* WRITTEN INSTRUCTION A: In the profile of Surya Kant, quote the passage starting at "The Chandigarh Years" and ending at "High Court itself.".

* EXCERPTED PASSAGE:
But who exactly is Surya Kant — the 53rd Chief Justice of India?
From a Village in Hisar
Who is CJI Surya Kant? Surya Kant was born on 10 February 1962 in the village of Petwar in Haryana’s Hisar district, into a middle-class family. His father, Madan Gopal Sharma, was a Sanskrit teacher. He studied in a village school with no benches, sitting on the ground.
He graduated from Government Post Graduate College, Hisar in 1981, and earned his Bachelor’s degree in Law in 1984 from Maharishi Dayanand University, Rohtak. Decades later, in 2011, he secured First Class First in his Master’s degree in Law from Kurukshetra University — a distinction that underlines his lifelong commitment to the craft.
The Chandigarh Years
After starting his legal practice at the District Court in Hisar in 1984, Surya Kant made a pivotal decision the following year — he shifted to Chandigarh to practise at the Punjab and Haryana High Court. He specialised in Constitutional, Service and Civil matters, representing universities, boards, corporations, banks and the High Court itself.
Those two decades at the P&H High Court would define him. On 7 July 2000 he became the youngest Advocate General of Haryana, and was designated as Senior Advocate in March 2001. He was elevated as a permanent Judge of the Punjab and Haryana High Court on January 9, 2004.
During his tenure at the Punjab and Haryana High Court, he delivered the Jasvir Singh judgment, directing the State of Punjab to form a Jail Reforms Committee for creating a scheme enabling conjugal and family visits for jail inmates, keeping in mind the reformatory goals of such amenities.
Himachal Pradesh and the Road to the Supreme Court
He assumed charge as Chief Justice of the High Court of Himachal Pradesh on October 5, 2018. His appointment drew some controversy — Justice A.K. Goel, a consultee who had been elevated to the Supreme Court from the Punjab and Haryana High Court, had disagreed with the Collegium’s recommendation. Nonetheless, the appointment stood.
On 24 May 2019 he became a Judge of the Supreme Court of India. On 24 November 2025, the President of India administered the oath of office to Justice Surya Kant as the 53rd Chief Justice of India, succeeding CJI B.R. Gavai.
A Judge Who Left His Mark
His tenure as a Supreme Court judge is marked by verdicts on the abrogation of Article 370, free speech and citizenship rights. He was part of the bench that kept the colonial-era sedition law in abeyance, directing that no new FIRs be registered under it until a government review.
He was on the bench that heard the Pegasus spyware case, which appointed a panel of cyber experts to probe allegations of unlawful surveillance, famously stating that the state cannot get a “free pass under the guise of national security.”

(Screenshot and document pointing data)

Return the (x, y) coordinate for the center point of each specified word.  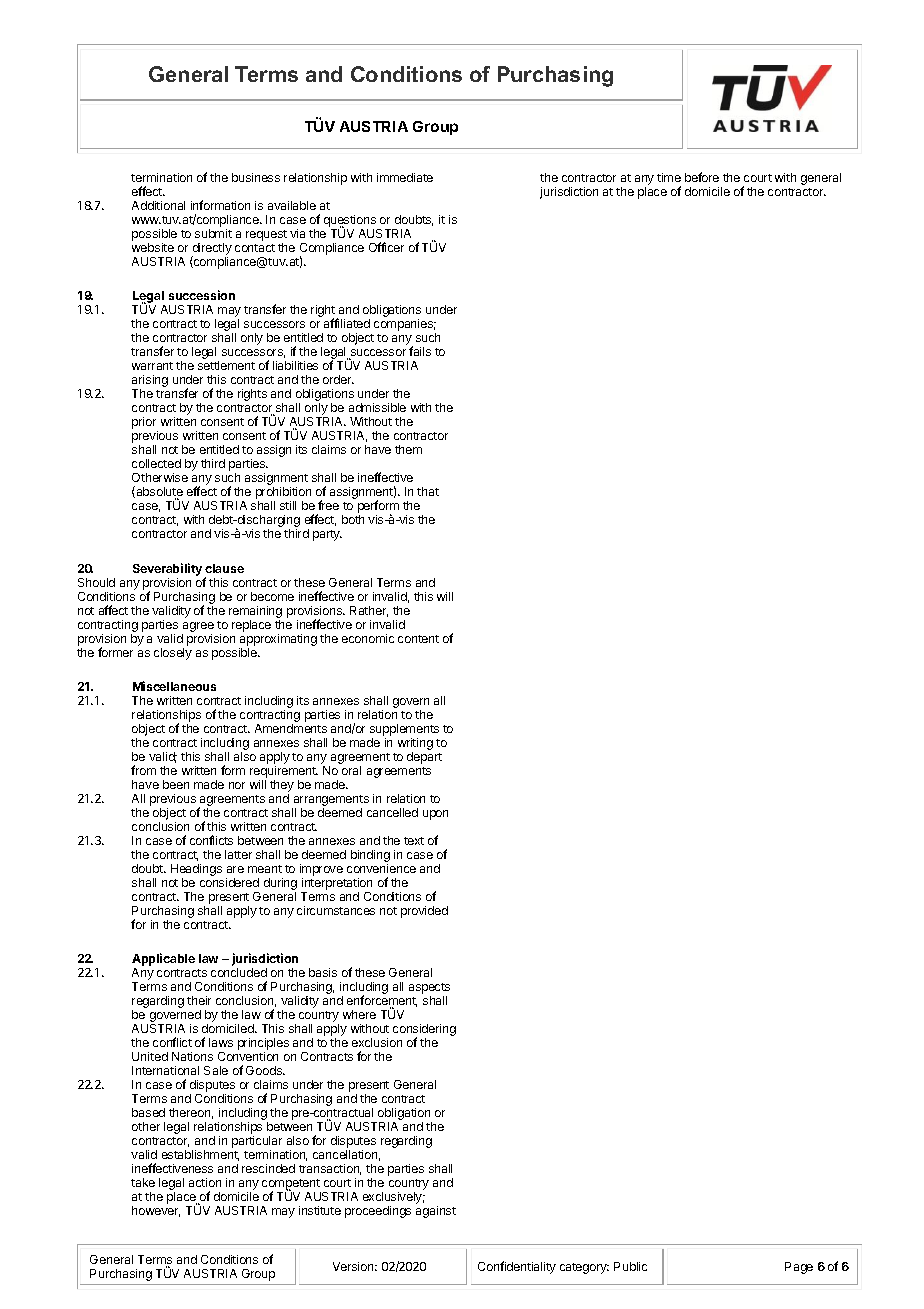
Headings (196, 870)
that (428, 491)
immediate (405, 177)
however (156, 1211)
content (418, 639)
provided (424, 912)
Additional (158, 205)
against (436, 1212)
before (702, 177)
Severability (167, 569)
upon (435, 815)
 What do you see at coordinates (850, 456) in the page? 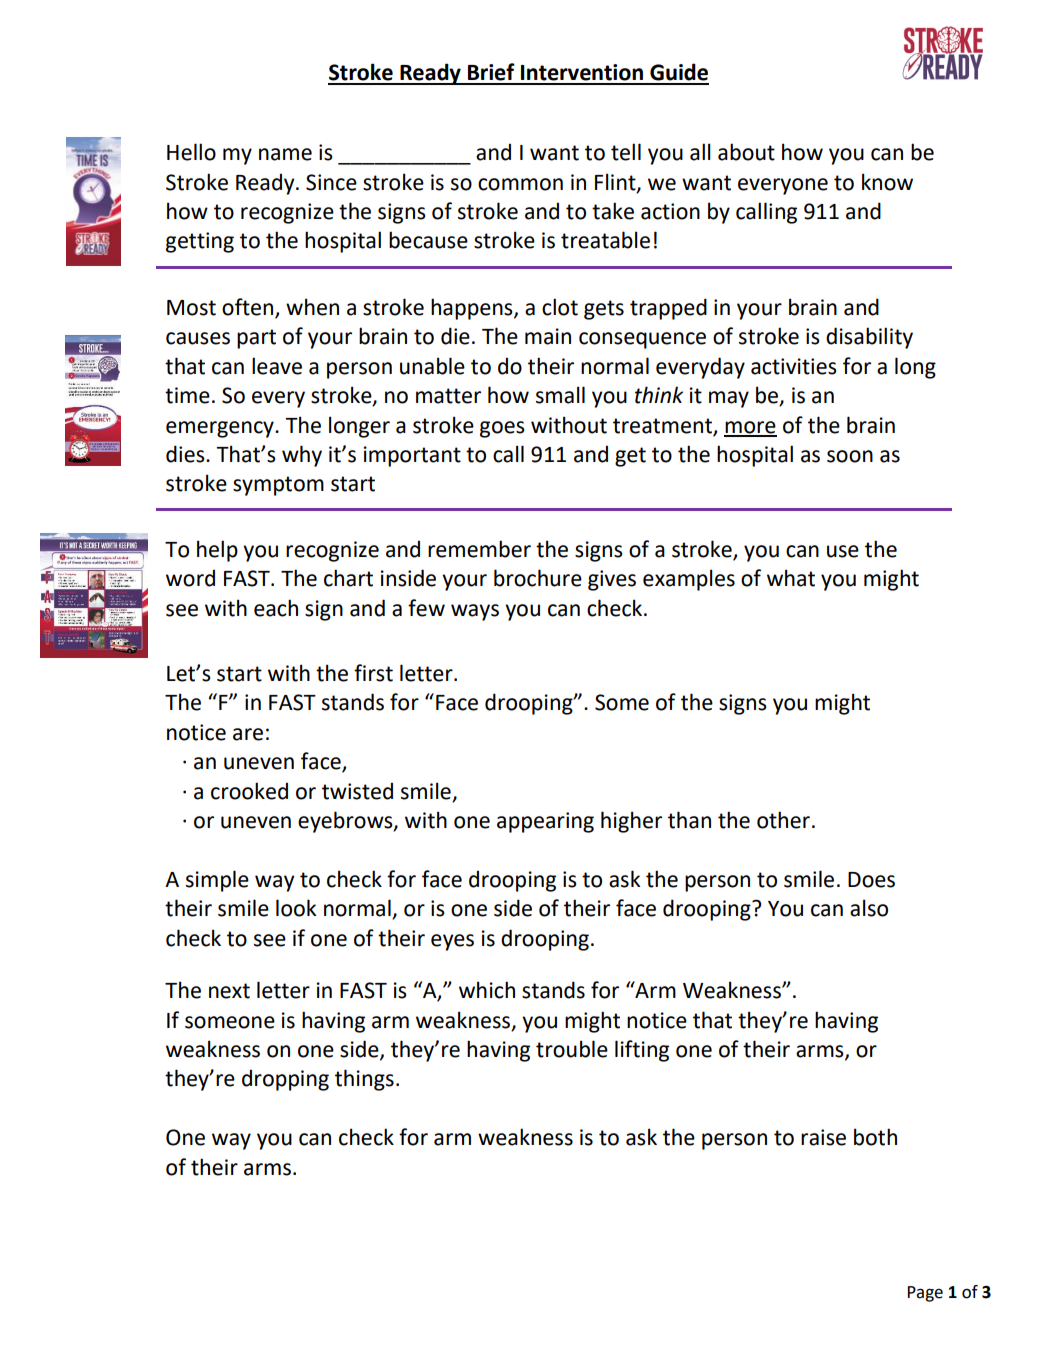
I see `soon` at bounding box center [850, 456].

* WRITTEN INSTRUCTION B: Print every line of the records above word for word, and leave the pictures out.

* REPLY A:
The Chandigarh Years
After starting his legal practice at the District Court in Hisar in 1984, Surya Kant made a pivotal decision the following year — he shifted to Chandigarh to practise at the Punjab and Haryana High Court. He specialised in Constitutional, Service and Civil matters, representing universities, boards, corporations, banks and the High Court itself.

* REPLY B:
Return the (x, y) coordinate for the center point of each specified word.  
Headings (196, 870)
that (428, 491)
immediate (405, 177)
however (156, 1211)
content (418, 639)
provided (424, 912)
Additional (158, 205)
against (436, 1212)
before (702, 177)
Severability (167, 569)
upon (435, 815)
 What do you see at coordinates (850, 456) in the page? 
I see `soon` at bounding box center [850, 456].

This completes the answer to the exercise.